> **DATA FOR THIS TASK**

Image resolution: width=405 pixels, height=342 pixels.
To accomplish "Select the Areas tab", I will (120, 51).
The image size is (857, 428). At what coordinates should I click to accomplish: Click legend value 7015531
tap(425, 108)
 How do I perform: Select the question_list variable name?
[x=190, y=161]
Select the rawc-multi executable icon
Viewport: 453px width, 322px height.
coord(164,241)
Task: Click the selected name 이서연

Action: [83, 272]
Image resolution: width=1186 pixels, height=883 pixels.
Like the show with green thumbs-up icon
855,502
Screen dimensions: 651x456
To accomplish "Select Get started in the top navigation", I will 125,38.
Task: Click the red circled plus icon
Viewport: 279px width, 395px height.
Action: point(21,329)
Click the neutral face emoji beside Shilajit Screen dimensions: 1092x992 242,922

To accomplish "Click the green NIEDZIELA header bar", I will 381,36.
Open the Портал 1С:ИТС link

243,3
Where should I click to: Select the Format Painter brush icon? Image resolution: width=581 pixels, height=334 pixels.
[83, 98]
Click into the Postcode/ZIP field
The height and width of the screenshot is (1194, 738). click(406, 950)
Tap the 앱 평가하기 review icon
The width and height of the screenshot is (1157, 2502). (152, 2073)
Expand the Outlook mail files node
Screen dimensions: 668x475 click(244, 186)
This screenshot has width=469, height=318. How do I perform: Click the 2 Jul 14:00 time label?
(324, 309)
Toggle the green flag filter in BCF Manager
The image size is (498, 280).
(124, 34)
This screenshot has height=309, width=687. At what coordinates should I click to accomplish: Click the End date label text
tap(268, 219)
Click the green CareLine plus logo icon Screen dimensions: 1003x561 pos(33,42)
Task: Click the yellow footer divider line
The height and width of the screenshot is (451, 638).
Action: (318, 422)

> **WHAT THE TASK REQUIRES**
Your reply should be a verbatim retyping of the lines from the one that holds "Viewport: 279px width, 395px height." through the last line of the entries.

> **ANSWER BOX**
Viewport: 279px width, 395px height.
Action: point(21,329)
Click the neutral face emoji beside Shilajit Screen dimensions: 1092x992 242,922

To accomplish "Click the green NIEDZIELA header bar", I will 381,36.
Open the Портал 1С:ИТС link

243,3
Where should I click to: Select the Format Painter brush icon? Image resolution: width=581 pixels, height=334 pixels.
[83, 98]
Click into the Postcode/ZIP field
The height and width of the screenshot is (1194, 738). click(406, 950)
Tap the 앱 평가하기 review icon
The width and height of the screenshot is (1157, 2502). (152, 2073)
Expand the Outlook mail files node
Screen dimensions: 668x475 click(244, 186)
This screenshot has width=469, height=318. How do I perform: Click the 2 Jul 14:00 time label?
(324, 309)
Toggle the green flag filter in BCF Manager
The image size is (498, 280).
(124, 34)
This screenshot has height=309, width=687. At what coordinates should I click to accomplish: Click the End date label text
tap(268, 219)
Click the green CareLine plus logo icon Screen dimensions: 1003x561 pos(33,42)
Task: Click the yellow footer divider line
The height and width of the screenshot is (451, 638).
Action: (318, 422)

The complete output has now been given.